> _Activity_
Would you transcribe only the lines from the one holding "Click the last" through the end of the material, exactly, without any pictures?

Data provided START

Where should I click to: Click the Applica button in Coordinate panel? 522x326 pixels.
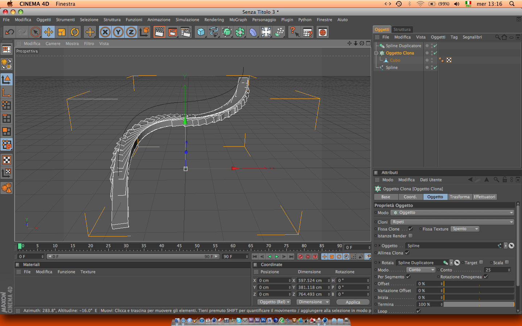pyautogui.click(x=353, y=302)
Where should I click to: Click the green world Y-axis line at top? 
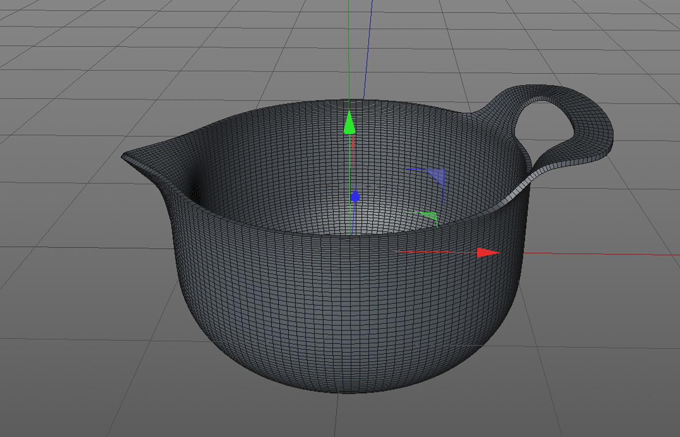coord(349,46)
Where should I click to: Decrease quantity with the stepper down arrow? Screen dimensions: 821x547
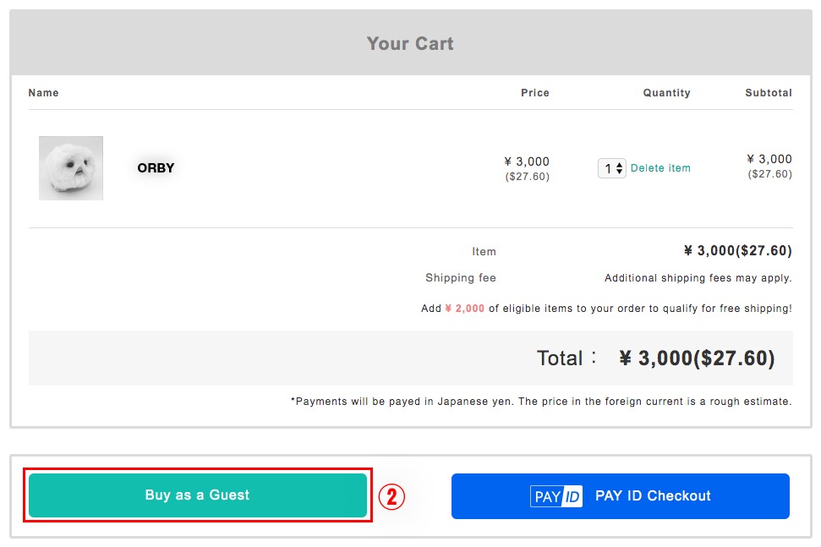[x=620, y=172]
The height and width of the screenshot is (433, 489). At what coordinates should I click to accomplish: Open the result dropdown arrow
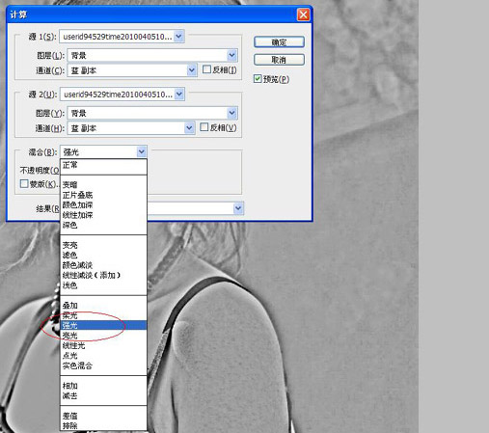point(238,208)
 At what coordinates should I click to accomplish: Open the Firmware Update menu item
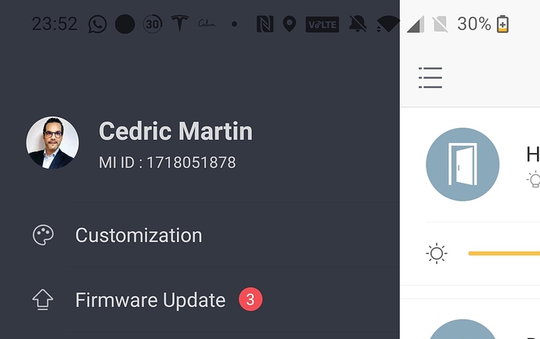149,299
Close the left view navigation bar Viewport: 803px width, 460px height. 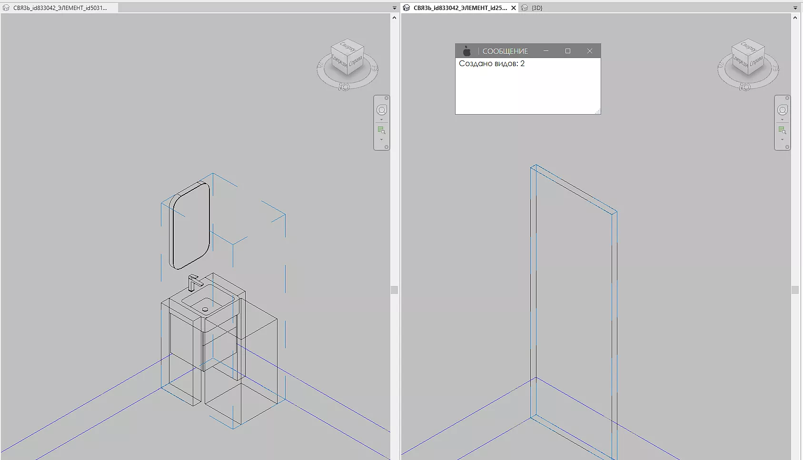tap(387, 98)
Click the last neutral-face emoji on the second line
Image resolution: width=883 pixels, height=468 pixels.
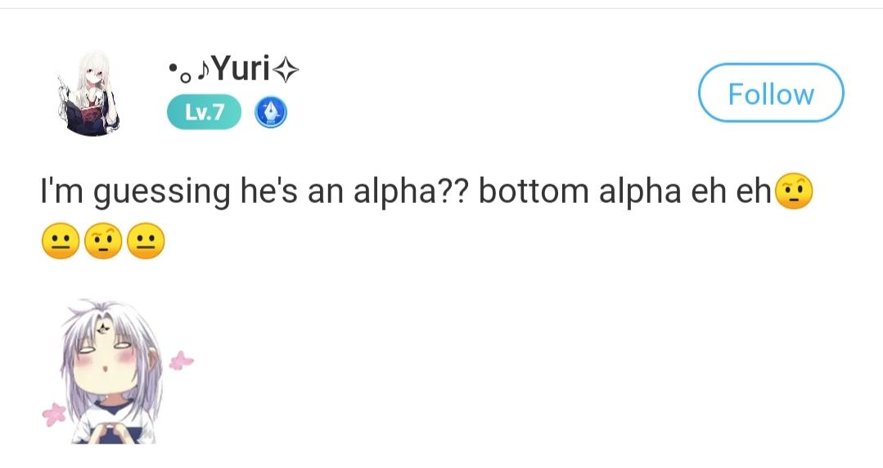coord(146,241)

Data provided END

> _The answer_
Click the last neutral-face emoji on the second line
Image resolution: width=883 pixels, height=468 pixels.
coord(146,241)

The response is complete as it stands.